Também é importante entender que a instituição que oferece ou assessora um investimento nem sempre é a mesma responsável pela custódia do ativo.
Uma dúvida comum quando uma corretora ou plataforma de investimentos enfrenta problemas é o que acontece com o patrimônio dos clientes. Afinal, se o investidor comprou ações por meio de uma corretora, esses papéis pertencem à empresa ou continuam vinculados ao CPF de quem fez a aplicação?
No caso das ações negociadas em bolsa, o registro é feito no CPF do próprio investidor. Segundo o especialista em investimentos Pedro Lang, as ações são registradas de forma escritural na Central Depositária da B3 (Brasil, Bolsa, Balcão), a bolsa de valores oficial do país, e não ficam em nome da corretora.
A corretora atua como intermediária da operação. É por meio dela que o investidor envia as ordens de compra e venda, mas a instituição não se torna proprietária das ações adquiridas pelo cliente. O patrimônio do investidor é segregado do patrimônio da corretora.
A ação fica no CPF do investidor, não da corretora. O sistema é totalmente escritural, registrado na Central Depositária da B3.
Pedro Lang, especialista em investimentos
A B3, por sua vez, mantém o registro central da titularidade dos ativos. O próprio investidor pode consultar suas posições pela área logada da bolsa, em “Meus Investimentos”, e comparar as informações com o extrato disponibilizado pela corretora.

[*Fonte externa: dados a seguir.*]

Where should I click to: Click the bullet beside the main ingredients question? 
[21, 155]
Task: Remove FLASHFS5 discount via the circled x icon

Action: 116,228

Na prática, isso significa que uma eventual quebra ou falência da corretora não transforma automaticamente as ações dos clientes em patrimônio da instituição. Como estão registrados em nome do investidor, os papéis podem ser transferidos para outra corretora sem que seja necessário vender os ativos.

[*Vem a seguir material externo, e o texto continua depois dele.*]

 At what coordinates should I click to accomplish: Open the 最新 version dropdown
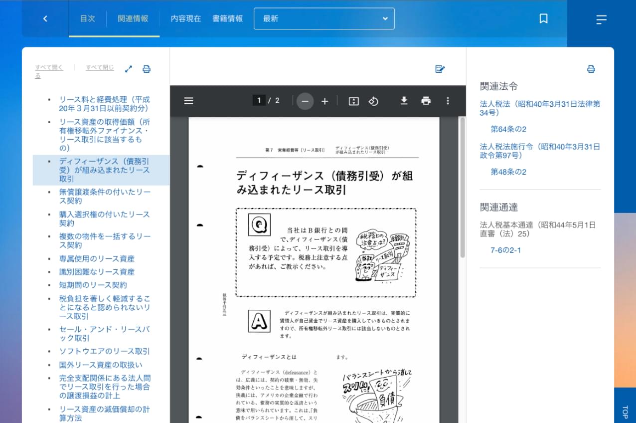[x=324, y=18]
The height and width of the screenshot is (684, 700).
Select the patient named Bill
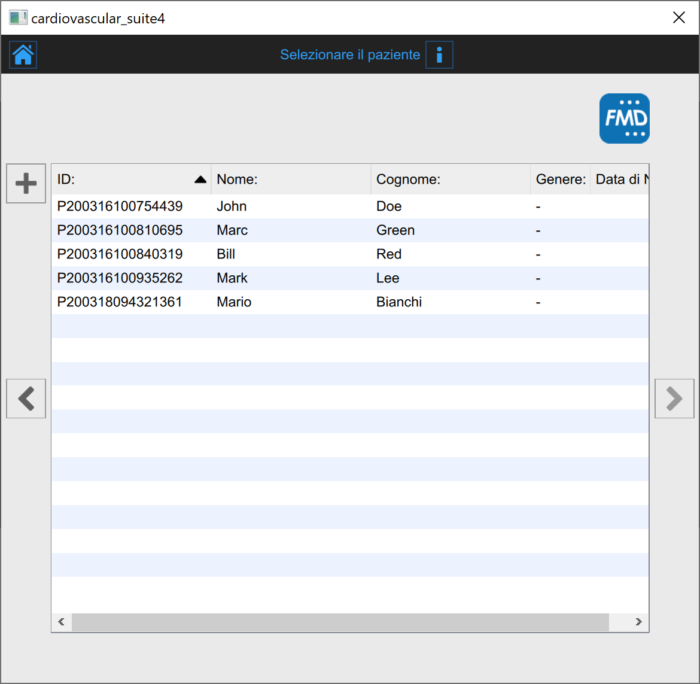226,254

“Se a corretora quebra, as ações não entram na falência, pois já estão no CPF do cliente. Ele pode transferi-las para outra corretora sem vender”, afirma o investidor.

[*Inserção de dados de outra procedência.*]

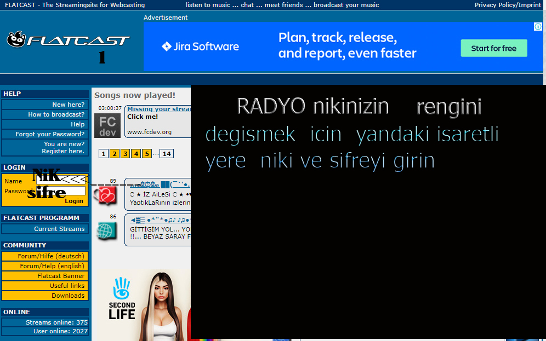Open the Forum/Help (english) link
The width and height of the screenshot is (546, 341).
pos(52,266)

Há, porém, uma diferença importante entre os investimentos que já foram adquiridos e o dinheiro que permanece parado na conta da corretora.
As ações estão registradas e segregadas em nome do investidor. Já o dinheiro que ainda não foi aplicado permanece como saldo na conta da instituição e, segundo Lang, apresenta uma exposição diferente em uma eventual crise.
Dinheiro parado na conta é mais arriscado. Não tem garantia do FGC e pode demorar mais para ser recuperado numa crise.
Pedro Lang, especialista em investimentos
Por isso, o fato de um investimento estar vinculado ao CPF não significa que o investidor esteja protegido contra qualquer tipo de prejuízo. O registro protege a titularidade do ativo diante de problemas da corretora, mas não impede, por exemplo, que uma ação perca valor no mercado. Também não elimina riscos relacionados a fraudes, eventuais atrasos burocráticos ou às características próprias de cada investimento.
Caso o investidor decida deixar uma corretora, não é necessário vender os ativos e depois comprar tudo novamente em outra instituição. É possível solicitar a transferência de custódia.
Nesse processo, as ações e os outros ativos são transferidos para uma conta de mesma titularidade em outra corretora. O investidor, portanto, continua sendo dono dos papéis durante a mudança de instituição.
Segundo Lang, a transferência pode ser solicitada a qualquer momento, costuma ser concluída em poucos dias úteis e, em geral, não envolve custo ou imposto pela simples mudança de custódia.
A possibilidade de transferência reforça uma diferença importante para o investidor: escolher uma corretora não significa entregar a ela a propriedade das ações adquiridas. A instituição faz a intermediação da operação, enquanto a titularidade dos ativos permanece vinculada ao investidor.
Por isso, em uma estratégia de diversificação institucional, o objetivo não é necessariamente vender os investimentos que já fazem sentido para a carteira, mas também avaliar onde eles estão custodiados e se é interessante distribuir a relação com diferentes instituições.